Screenshot grounding data:
# # #
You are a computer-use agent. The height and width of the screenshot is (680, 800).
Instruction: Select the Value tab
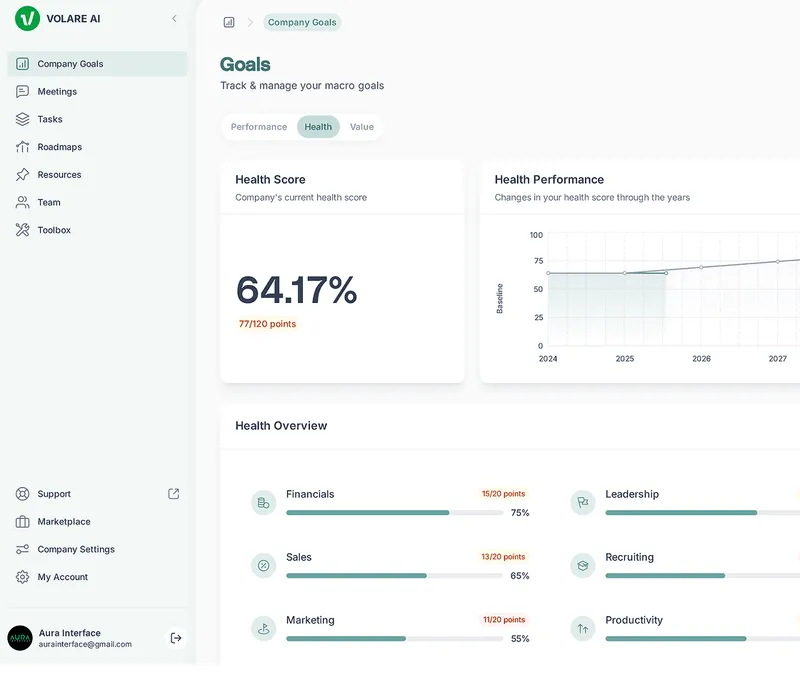click(x=361, y=127)
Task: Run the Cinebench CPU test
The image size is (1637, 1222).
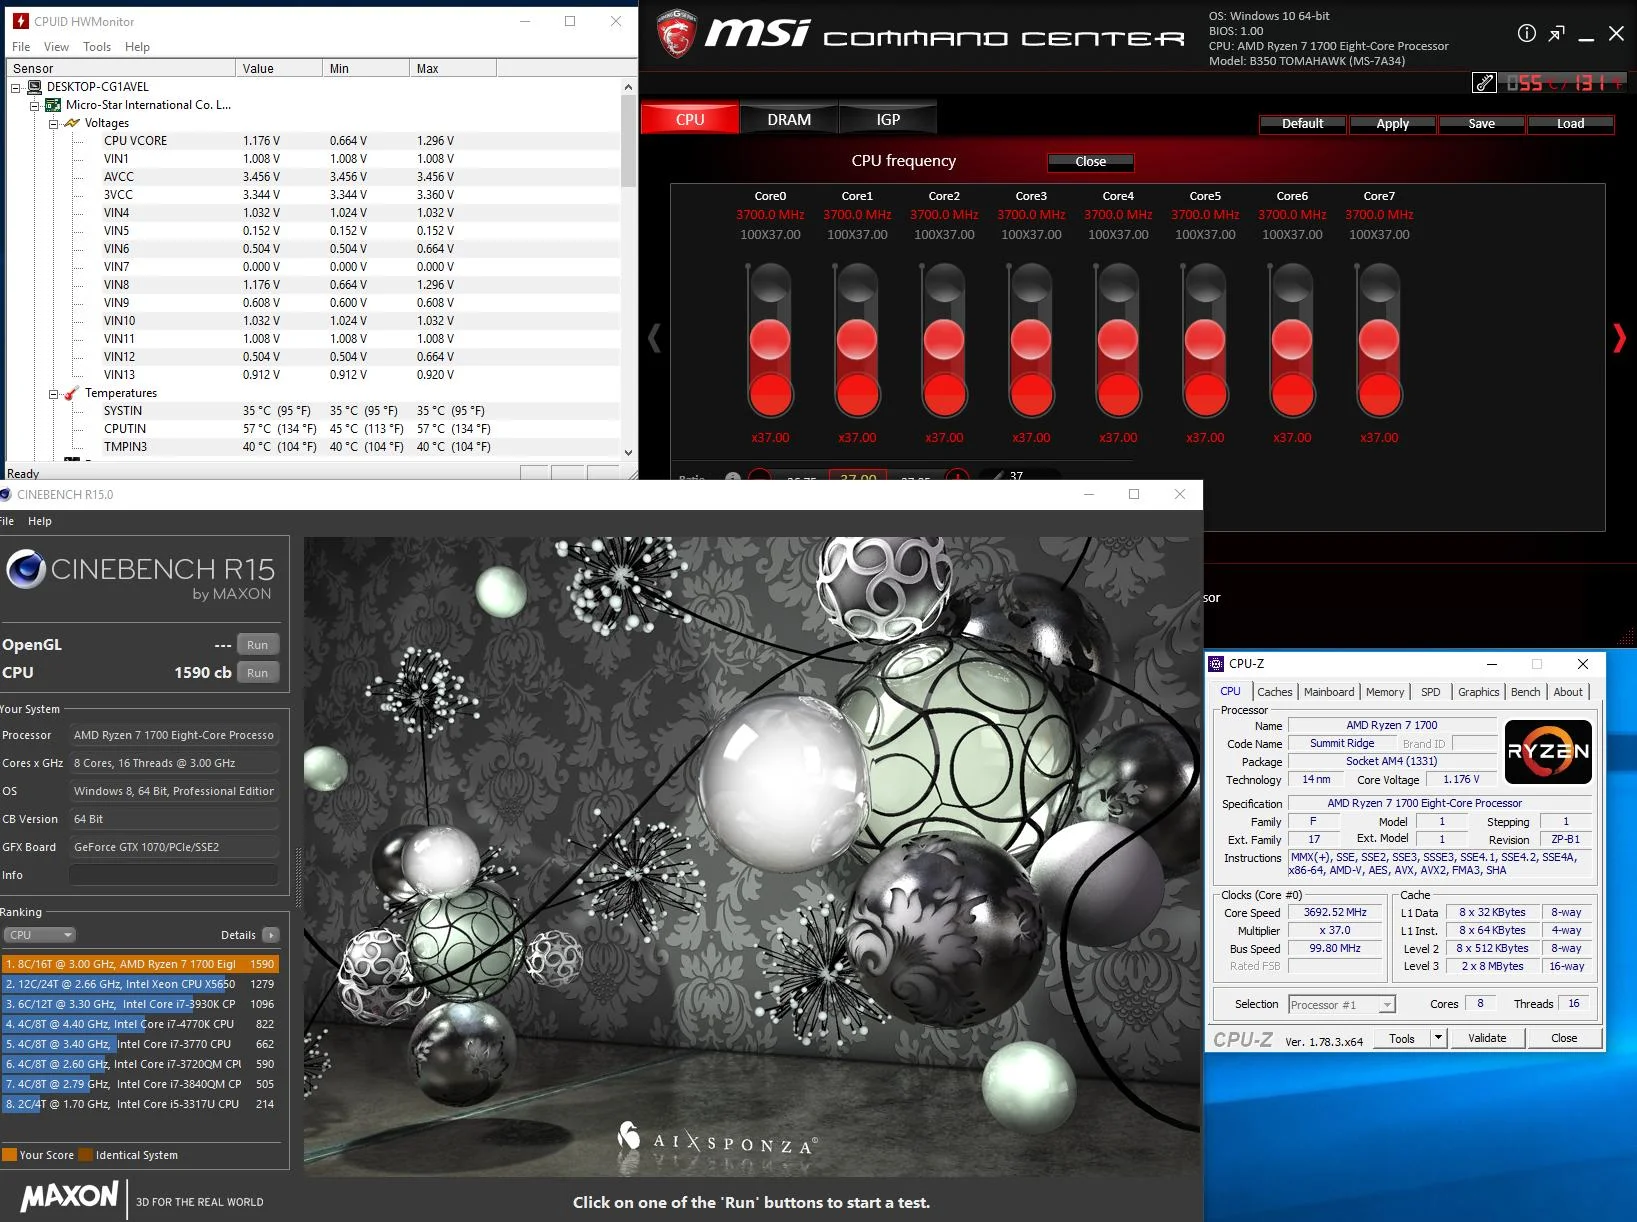Action: coord(258,673)
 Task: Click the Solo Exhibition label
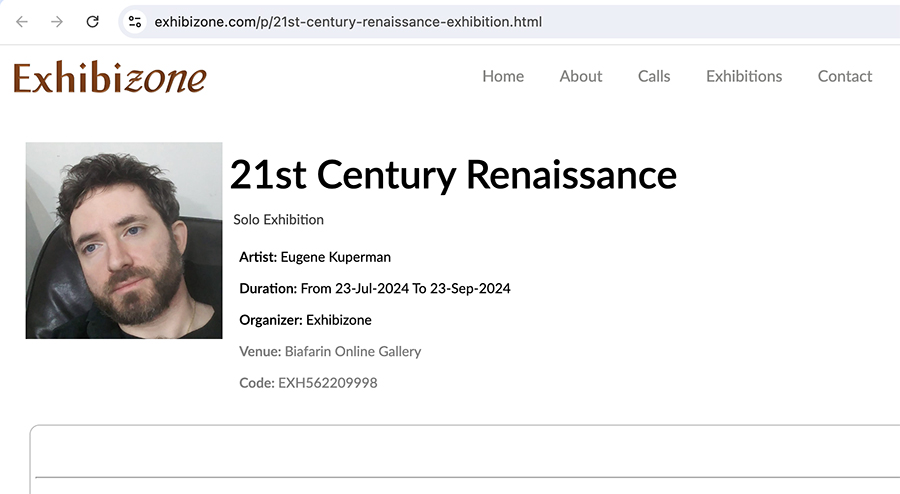click(278, 220)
# # #
After locating the line containing "Task: Run the Cinebench CPU test" in the entries above, repeat only it and each later line through the end, exactly, without any pictures.

» YOUR RESPONSE
Task: Run the Cinebench CPU test
The image size is (1637, 1222).
Action: coord(258,673)
 Task: Click the Solo Exhibition label
click(278, 220)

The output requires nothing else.